[Collected data]
——

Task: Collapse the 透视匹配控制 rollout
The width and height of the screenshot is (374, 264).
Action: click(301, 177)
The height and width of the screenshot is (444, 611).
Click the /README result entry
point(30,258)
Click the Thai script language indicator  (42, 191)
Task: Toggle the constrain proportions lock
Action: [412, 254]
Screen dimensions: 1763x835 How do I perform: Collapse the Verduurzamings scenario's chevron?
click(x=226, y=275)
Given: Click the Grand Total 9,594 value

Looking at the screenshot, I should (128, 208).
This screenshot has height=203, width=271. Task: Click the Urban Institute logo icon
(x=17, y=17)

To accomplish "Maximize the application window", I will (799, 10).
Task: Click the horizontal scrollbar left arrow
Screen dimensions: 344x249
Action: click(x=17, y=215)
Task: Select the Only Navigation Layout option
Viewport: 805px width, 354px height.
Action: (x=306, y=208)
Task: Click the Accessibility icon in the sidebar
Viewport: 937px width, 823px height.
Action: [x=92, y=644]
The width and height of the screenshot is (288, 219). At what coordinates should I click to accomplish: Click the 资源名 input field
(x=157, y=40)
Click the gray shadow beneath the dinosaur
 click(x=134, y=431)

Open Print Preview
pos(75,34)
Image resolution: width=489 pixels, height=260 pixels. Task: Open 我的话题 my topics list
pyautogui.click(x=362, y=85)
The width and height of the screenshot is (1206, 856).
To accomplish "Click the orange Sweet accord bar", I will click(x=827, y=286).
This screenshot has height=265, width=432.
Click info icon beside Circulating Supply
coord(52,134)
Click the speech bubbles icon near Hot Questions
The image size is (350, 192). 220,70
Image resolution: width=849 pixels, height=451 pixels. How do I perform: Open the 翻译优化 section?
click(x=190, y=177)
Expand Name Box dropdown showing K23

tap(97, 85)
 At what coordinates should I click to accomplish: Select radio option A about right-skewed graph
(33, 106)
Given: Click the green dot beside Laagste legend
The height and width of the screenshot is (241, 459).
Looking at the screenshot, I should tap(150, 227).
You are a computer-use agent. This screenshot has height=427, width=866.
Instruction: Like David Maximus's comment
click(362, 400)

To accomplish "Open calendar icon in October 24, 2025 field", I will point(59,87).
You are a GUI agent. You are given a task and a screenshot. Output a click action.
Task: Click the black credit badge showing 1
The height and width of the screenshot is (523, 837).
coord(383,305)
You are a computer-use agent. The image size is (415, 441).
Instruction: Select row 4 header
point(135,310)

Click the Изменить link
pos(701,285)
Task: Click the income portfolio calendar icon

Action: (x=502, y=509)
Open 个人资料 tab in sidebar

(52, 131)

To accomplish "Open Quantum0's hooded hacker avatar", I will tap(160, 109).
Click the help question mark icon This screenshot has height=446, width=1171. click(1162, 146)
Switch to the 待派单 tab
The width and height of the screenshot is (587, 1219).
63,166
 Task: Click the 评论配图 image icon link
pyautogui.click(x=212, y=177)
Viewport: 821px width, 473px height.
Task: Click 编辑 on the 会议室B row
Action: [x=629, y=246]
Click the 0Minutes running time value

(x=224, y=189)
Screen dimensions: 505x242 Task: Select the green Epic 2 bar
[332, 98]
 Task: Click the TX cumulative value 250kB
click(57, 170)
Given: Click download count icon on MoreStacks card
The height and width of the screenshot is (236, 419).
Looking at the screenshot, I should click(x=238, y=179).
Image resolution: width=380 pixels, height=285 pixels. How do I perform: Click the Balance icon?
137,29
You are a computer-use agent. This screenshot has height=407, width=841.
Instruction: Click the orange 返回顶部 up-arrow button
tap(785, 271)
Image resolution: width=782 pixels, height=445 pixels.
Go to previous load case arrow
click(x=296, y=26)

——

## EXERCISE DETAILS
Exactly as they stand, repeat all the records.

## FINAL ANSWER
Task: Collapse the 透视匹配控制 rollout
The width and height of the screenshot is (374, 264).
Action: click(301, 177)
The height and width of the screenshot is (444, 611).
Click the /README result entry
point(30,258)
Click the Thai script language indicator  (42, 191)
Task: Toggle the constrain proportions lock
Action: [412, 254]
Screen dimensions: 1763x835 How do I perform: Collapse the Verduurzamings scenario's chevron?
click(x=226, y=275)
Given: Click the Grand Total 9,594 value

Looking at the screenshot, I should (128, 208).
This screenshot has height=203, width=271. Task: Click the Urban Institute logo icon
(x=17, y=17)

To accomplish "Maximize the application window", I will (799, 10).
Task: Click the horizontal scrollbar left arrow
Screen dimensions: 344x249
Action: click(x=17, y=215)
Task: Select the Only Navigation Layout option
Viewport: 805px width, 354px height.
Action: (x=306, y=208)
Task: Click the Accessibility icon in the sidebar
Viewport: 937px width, 823px height.
Action: [x=92, y=644]
The width and height of the screenshot is (288, 219). At what coordinates should I click to accomplish: Click the 资源名 input field
(x=157, y=40)
Click the gray shadow beneath the dinosaur
 click(x=134, y=431)

Open Print Preview
pos(75,34)
Image resolution: width=489 pixels, height=260 pixels. Task: Open 我的话题 my topics list
pyautogui.click(x=362, y=85)
The width and height of the screenshot is (1206, 856).
To accomplish "Click the orange Sweet accord bar", I will click(x=827, y=286).
This screenshot has height=265, width=432.
Click info icon beside Circulating Supply
coord(52,134)
Click the speech bubbles icon near Hot Questions
The image size is (350, 192). 220,70
Image resolution: width=849 pixels, height=451 pixels. How do I perform: Open the 翻译优化 section?
click(x=190, y=177)
Expand Name Box dropdown showing K23

tap(97, 85)
 At what coordinates should I click to accomplish: Select radio option A about right-skewed graph
(33, 106)
Given: Click the green dot beside Laagste legend
The height and width of the screenshot is (241, 459).
Looking at the screenshot, I should tap(150, 227).
You are a computer-use agent. This screenshot has height=427, width=866.
Instruction: Like David Maximus's comment
click(362, 400)

To accomplish "Open calendar icon in October 24, 2025 field", I will point(59,87).
You are a GUI agent. You are given a task and a screenshot. Output a click action.
Task: Click the black credit badge showing 1
The height and width of the screenshot is (523, 837).
coord(383,305)
You are a computer-use agent. The image size is (415, 441).
Instruction: Select row 4 header
point(135,310)

Click the Изменить link
pos(701,285)
Task: Click the income portfolio calendar icon

Action: (x=502, y=509)
Open 个人资料 tab in sidebar

(52, 131)

To accomplish "Open Quantum0's hooded hacker avatar", I will tap(160, 109).
Click the help question mark icon This screenshot has height=446, width=1171. click(1162, 146)
Switch to the 待派单 tab
The width and height of the screenshot is (587, 1219).
63,166
 Task: Click the 评论配图 image icon link
pyautogui.click(x=212, y=177)
Viewport: 821px width, 473px height.
Task: Click 编辑 on the 会议室B row
Action: [x=629, y=246]
Click the 0Minutes running time value

(x=224, y=189)
Screen dimensions: 505x242 Task: Select the green Epic 2 bar
[332, 98]
 Task: Click the TX cumulative value 250kB
click(57, 170)
Given: Click download count icon on MoreStacks card
The height and width of the screenshot is (236, 419).
Looking at the screenshot, I should click(x=238, y=179).
Image resolution: width=380 pixels, height=285 pixels. How do I perform: Click the Balance icon?
137,29
You are a computer-use agent. This screenshot has height=407, width=841.
Instruction: Click the orange 返回顶部 up-arrow button
tap(785, 271)
Image resolution: width=782 pixels, height=445 pixels.
Go to previous load case arrow
click(x=296, y=26)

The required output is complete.